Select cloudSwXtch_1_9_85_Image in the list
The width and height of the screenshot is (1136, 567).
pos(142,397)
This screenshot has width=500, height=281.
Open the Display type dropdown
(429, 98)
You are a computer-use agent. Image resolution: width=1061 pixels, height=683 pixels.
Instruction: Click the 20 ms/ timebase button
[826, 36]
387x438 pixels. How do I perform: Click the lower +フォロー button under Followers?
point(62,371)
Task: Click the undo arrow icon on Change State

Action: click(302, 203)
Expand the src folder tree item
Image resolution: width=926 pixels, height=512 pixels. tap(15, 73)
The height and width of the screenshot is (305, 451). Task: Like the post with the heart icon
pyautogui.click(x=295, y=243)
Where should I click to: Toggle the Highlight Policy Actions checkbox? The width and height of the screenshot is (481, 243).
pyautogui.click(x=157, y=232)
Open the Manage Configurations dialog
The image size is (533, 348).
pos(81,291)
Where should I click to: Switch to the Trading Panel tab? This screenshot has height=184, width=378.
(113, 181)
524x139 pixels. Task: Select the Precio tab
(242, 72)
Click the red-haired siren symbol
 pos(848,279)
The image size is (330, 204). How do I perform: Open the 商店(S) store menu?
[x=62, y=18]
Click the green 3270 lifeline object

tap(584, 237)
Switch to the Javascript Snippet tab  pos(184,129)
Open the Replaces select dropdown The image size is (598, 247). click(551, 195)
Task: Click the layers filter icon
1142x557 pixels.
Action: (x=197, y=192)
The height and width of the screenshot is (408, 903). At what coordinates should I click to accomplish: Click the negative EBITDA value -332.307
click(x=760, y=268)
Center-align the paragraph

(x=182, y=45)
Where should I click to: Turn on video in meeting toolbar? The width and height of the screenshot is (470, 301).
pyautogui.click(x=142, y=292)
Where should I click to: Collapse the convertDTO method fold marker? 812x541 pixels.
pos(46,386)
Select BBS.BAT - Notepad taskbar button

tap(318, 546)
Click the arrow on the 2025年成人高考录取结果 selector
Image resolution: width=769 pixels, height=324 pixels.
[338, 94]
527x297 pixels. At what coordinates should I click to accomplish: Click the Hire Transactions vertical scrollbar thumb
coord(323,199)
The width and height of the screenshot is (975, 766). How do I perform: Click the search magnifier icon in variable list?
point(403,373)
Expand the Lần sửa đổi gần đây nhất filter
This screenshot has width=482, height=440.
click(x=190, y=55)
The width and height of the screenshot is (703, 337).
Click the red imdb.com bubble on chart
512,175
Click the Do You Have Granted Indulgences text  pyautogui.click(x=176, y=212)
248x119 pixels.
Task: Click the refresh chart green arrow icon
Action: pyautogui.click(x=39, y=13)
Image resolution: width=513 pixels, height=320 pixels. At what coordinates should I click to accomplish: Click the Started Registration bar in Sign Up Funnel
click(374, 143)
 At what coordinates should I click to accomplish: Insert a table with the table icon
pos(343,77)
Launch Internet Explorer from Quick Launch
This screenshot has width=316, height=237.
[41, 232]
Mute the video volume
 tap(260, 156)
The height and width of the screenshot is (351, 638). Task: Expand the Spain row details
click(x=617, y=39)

:: What to produce ::
For the string "filter", show each line of the listing where it appears.

:: Output of the task ::
Task: Click the layers filter icon
Expand the Lần sửa đổi gần đây nhất filter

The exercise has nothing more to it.